Saved data entries:
*** Block opens ***

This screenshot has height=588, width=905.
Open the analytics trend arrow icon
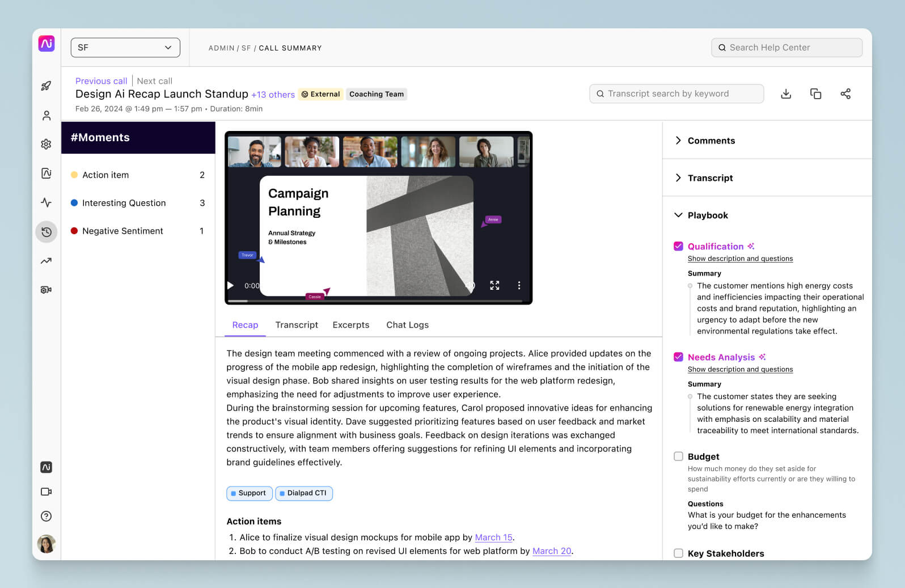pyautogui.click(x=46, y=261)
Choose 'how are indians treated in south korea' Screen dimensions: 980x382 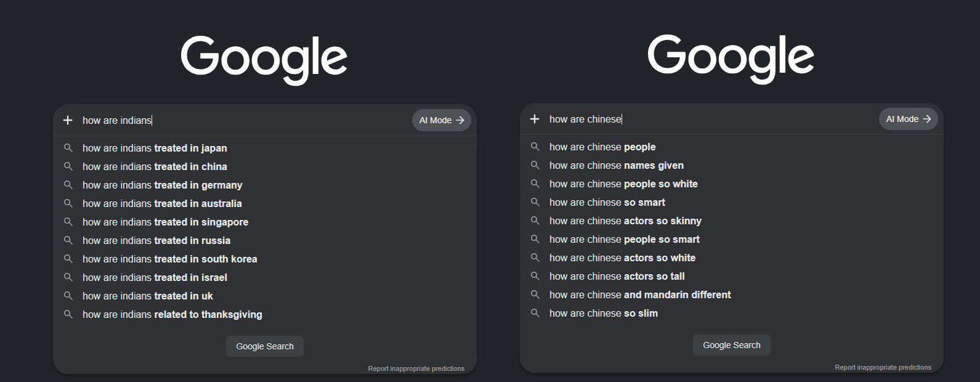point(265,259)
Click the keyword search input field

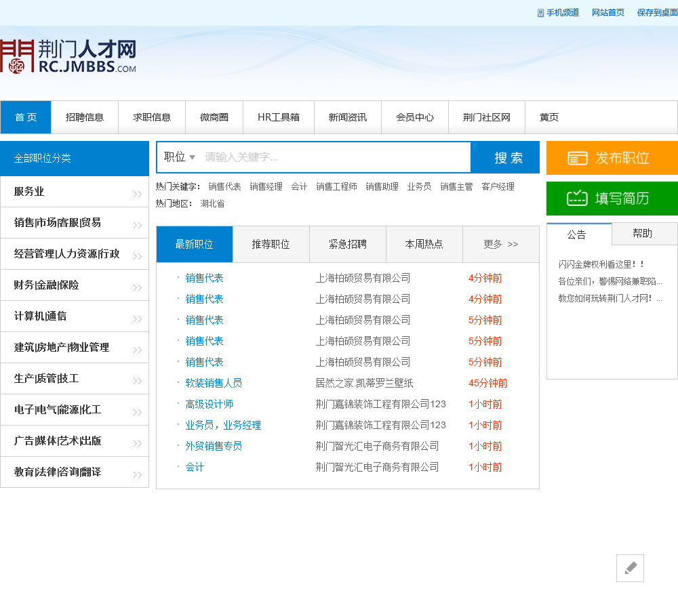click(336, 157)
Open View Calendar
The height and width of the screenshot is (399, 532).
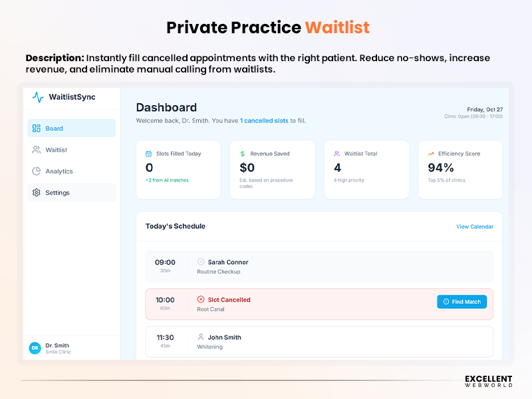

*** Block closes ***

* **How to complete this task**: Your job is to copy out every line from the records above that has the word "height".

* **Solution to this exercise**:
This screenshot has height=588, width=905.
The height and width of the screenshot is (399, 532).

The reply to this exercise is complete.